> _PASSAGE SHOWN_:
Featuring The Local, Iron Fist Brewing Co., Stone Brewing Co. and Pizza Port.
What’s the deal with Charlie Sheen and baseball? Why does playing an a-hole in a baseball movie twenty-something years ago make him an ambassador for the sport? Like the role was that much of a stretch! Last year, we saw his “retired number” at a Lake Elsinore Storm game. This year, he threw out the first pitch at the Padres game we attended during our Beer and Baseball trip through San Diego.
Luckily, we got to the game late so we didn’t have to see “Wild Thing” nearly sail it past the catcher. PetCo is a great park – which is hard for me to admit as a Dodger fan – with its central location downtown, incorporation of existing historic buildings into the architecture and little league diamond past the outfield fence.
Our group of USC Band members, alums and friends watched the Padres take on the Reds from the cheap seats far above right field. The concession stands up there are pretty standard with typical macrobrew offerings. I didn’t partake, but I had to try the fish taco on the menu. It was disappointing – a dry fish stick in a tortilla – but not overpriced, so I felt a little better.
I apparently missed out on the park’s good food and craft brew. A couple guys went down a deck or two and found Stone and Ballast Point beer on tap. The overflowing baskets of wings and onion rings were also decently priced at $6. Damn, I should’ve explored the park more.
After the game (Reds won, I think, who cares), I met up with a couple band alums, B and Erin, who live down in San Diego. We first ducked into a Rock Bottom in the packed, trendy Gaslamp Quarter. It was the only bar in the area that didn’t have a cover, but my brown ale was soapy and mostly tasteless, so we moved on to The Local, a small pub a little outside the “seen-and-be-seen” zone.
The Local was the perfect refuge for those more interested in porters than Patron shots: only local craft beers on tap. There was also inexplicably a DJ spinning in back, but the bar had a nice, relaxed vibe and beers on tap from nearly every major San Diego brewer: AleSmith, Green Flash, Lightning, Mission, Karl Strauss and more. We discussed why Karl Strauss – the godfather of San Diego craft beer – was looked down upon by many in the beer cognoscenti. Erin likes their beers and thought the hate could stem from the belief that Strauss beers had become too “mainstream.” Great. Beer hipsters.

> _TASK DIRECTIONS_: Revise the beer-and-baseball post from "Luckily, we got" up to and including "the outfield fence.", replacing "catcher" with "umpire". The rows come from a separate source.

> _PROVIDED MATERIAL_:
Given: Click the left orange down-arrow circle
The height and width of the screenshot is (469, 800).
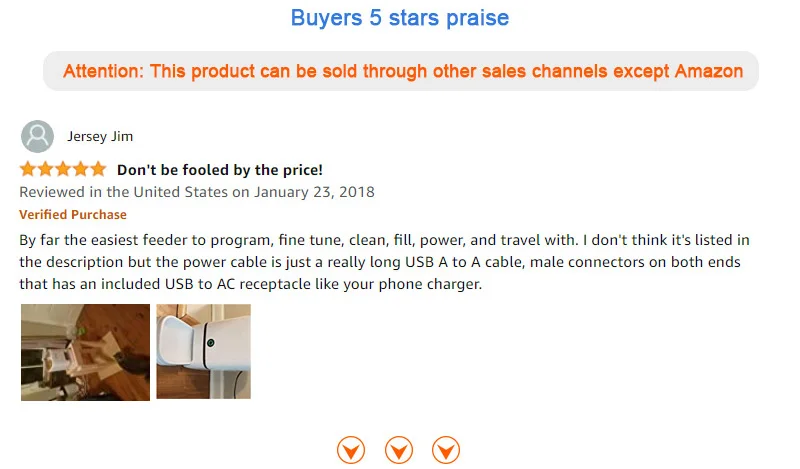Looking at the screenshot, I should coord(351,450).
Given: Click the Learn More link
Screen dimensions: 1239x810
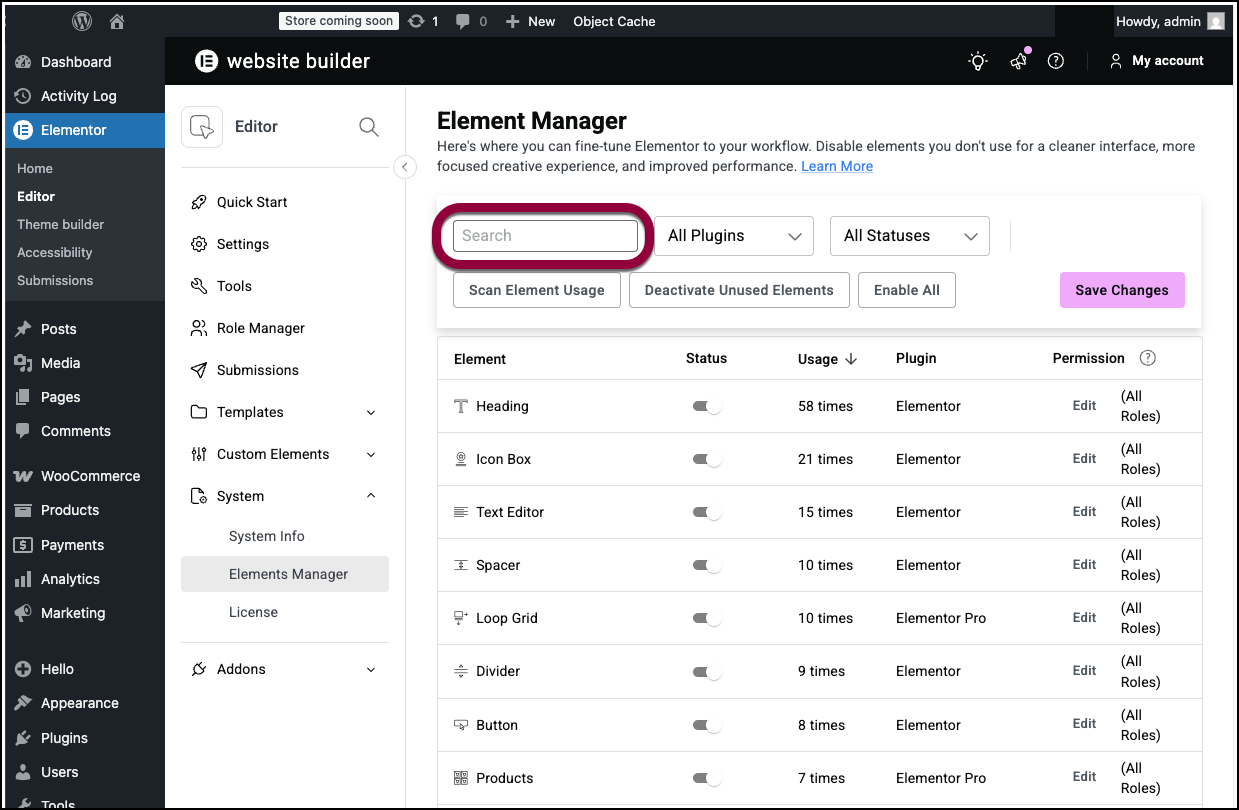Looking at the screenshot, I should pyautogui.click(x=836, y=166).
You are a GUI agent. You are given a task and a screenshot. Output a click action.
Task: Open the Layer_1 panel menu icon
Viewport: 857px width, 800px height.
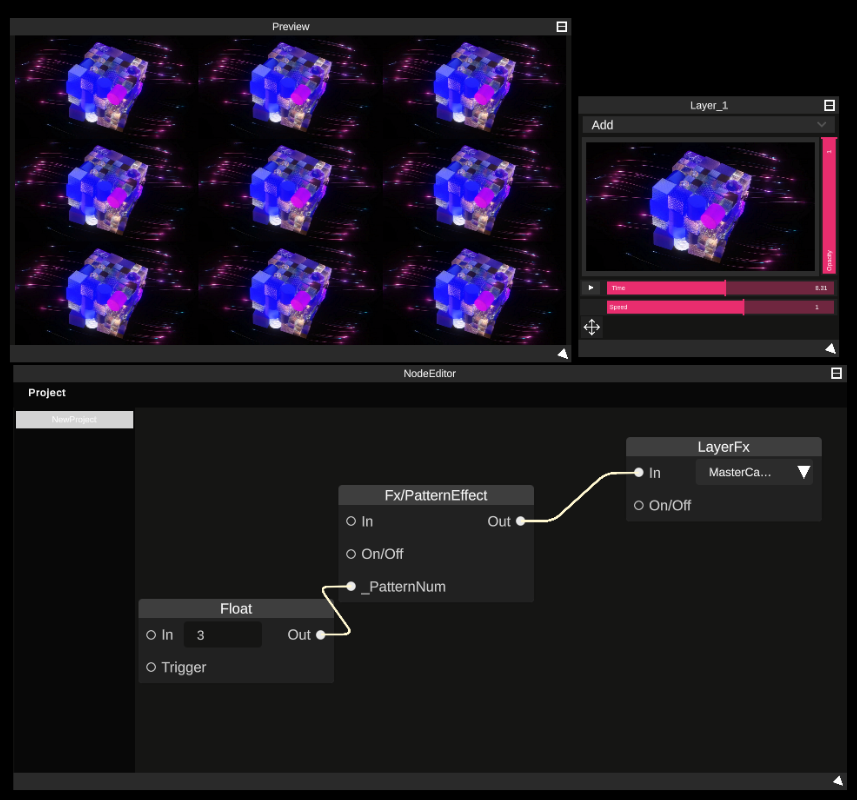(829, 103)
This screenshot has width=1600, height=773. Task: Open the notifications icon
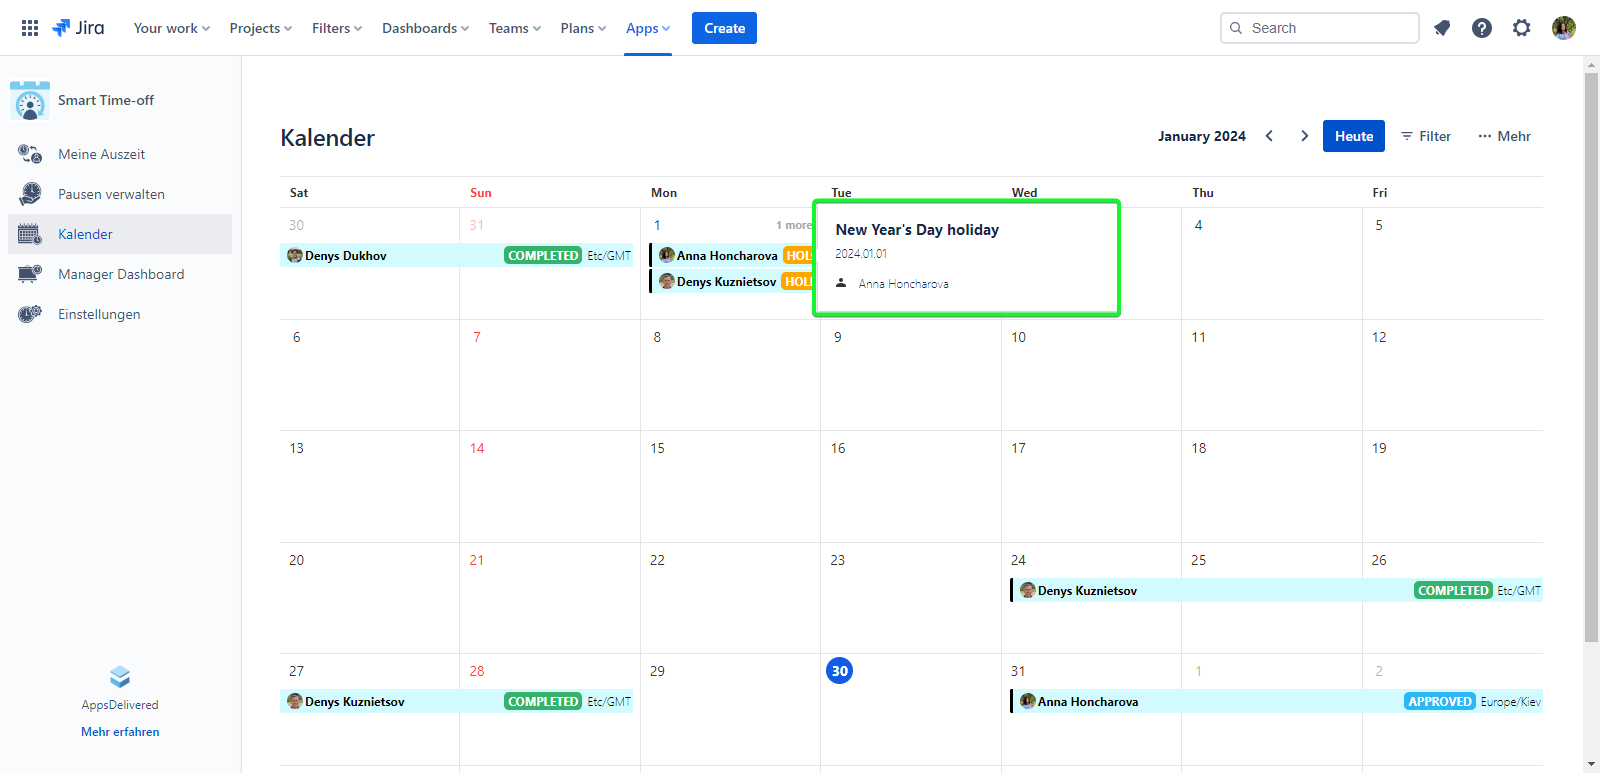pos(1442,28)
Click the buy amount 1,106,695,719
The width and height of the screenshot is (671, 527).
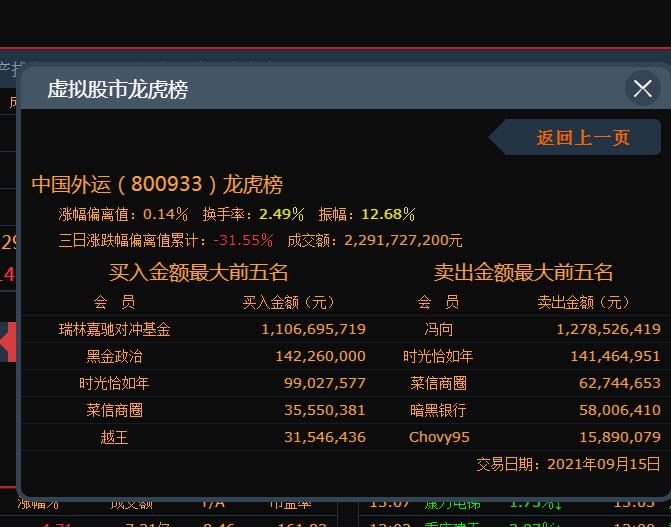coord(313,329)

> _SOLUTION FOR THIS TASK_:
Luckily, we got to the game late so we didn’t have to see “Wild Thing” nearly sail it past the umpire. PetCo is a great park – which is hard for me to admit as a Dodger fan – with its central location downtown, incorporation of existing historic buildings into the architecture and little league diamond past the outfield fence.